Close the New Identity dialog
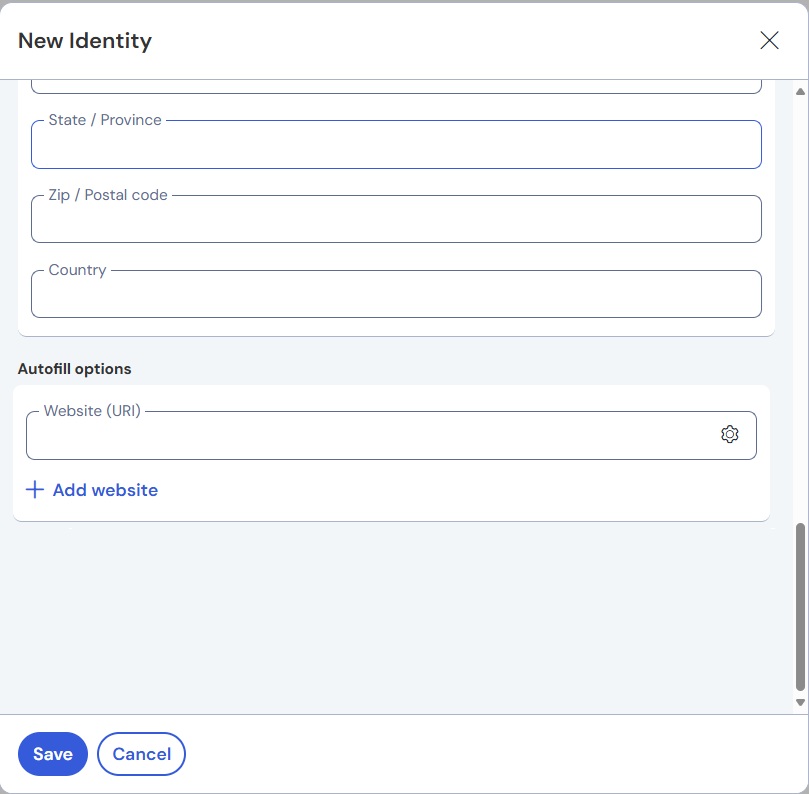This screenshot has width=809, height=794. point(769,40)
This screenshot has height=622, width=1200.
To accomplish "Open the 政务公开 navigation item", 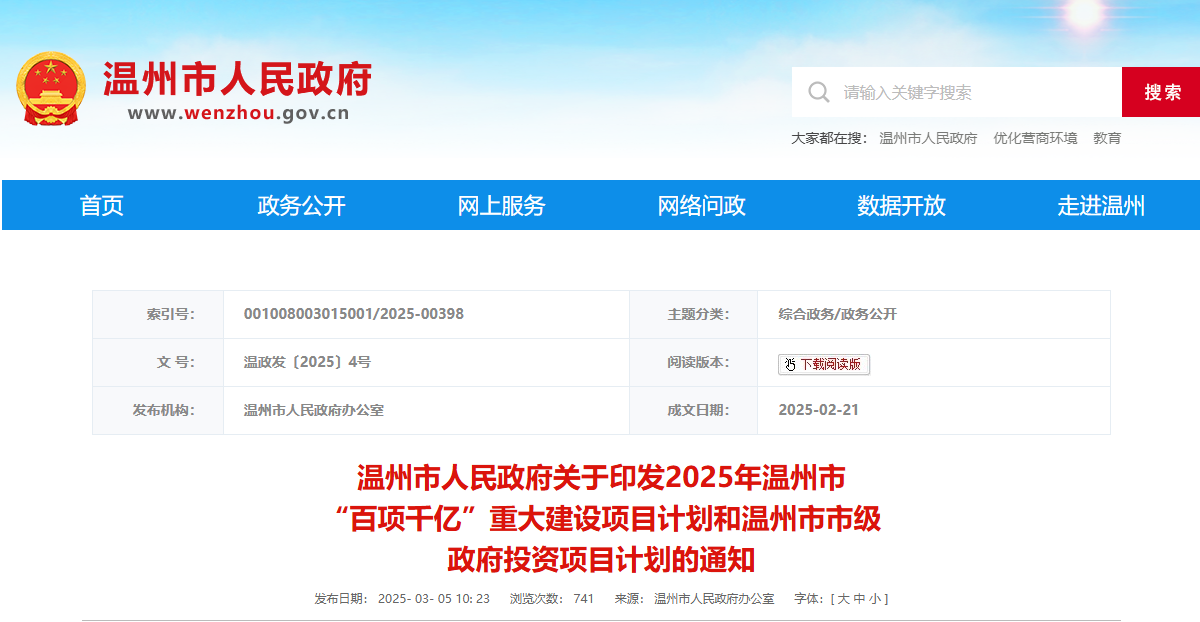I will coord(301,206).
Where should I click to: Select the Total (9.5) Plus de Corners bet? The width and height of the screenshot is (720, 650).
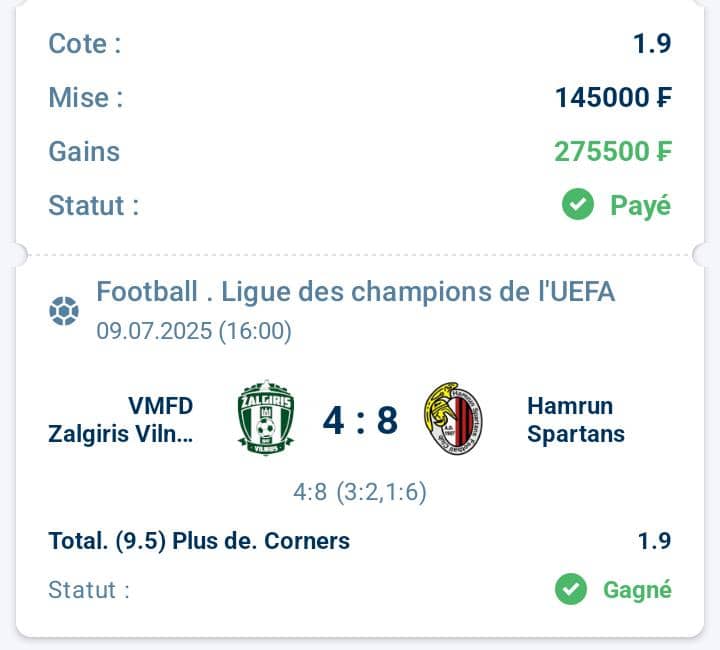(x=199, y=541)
__________
Problem to work on:
Output exactly the lines from the one containing "Where should I" through the last line of the records above, both included, leaving out any pictures.

Finished exercise:
Where should I click to: Select the Total (9.5) Plus de Corners bet? The width and height of the screenshot is (720, 650).
(x=199, y=541)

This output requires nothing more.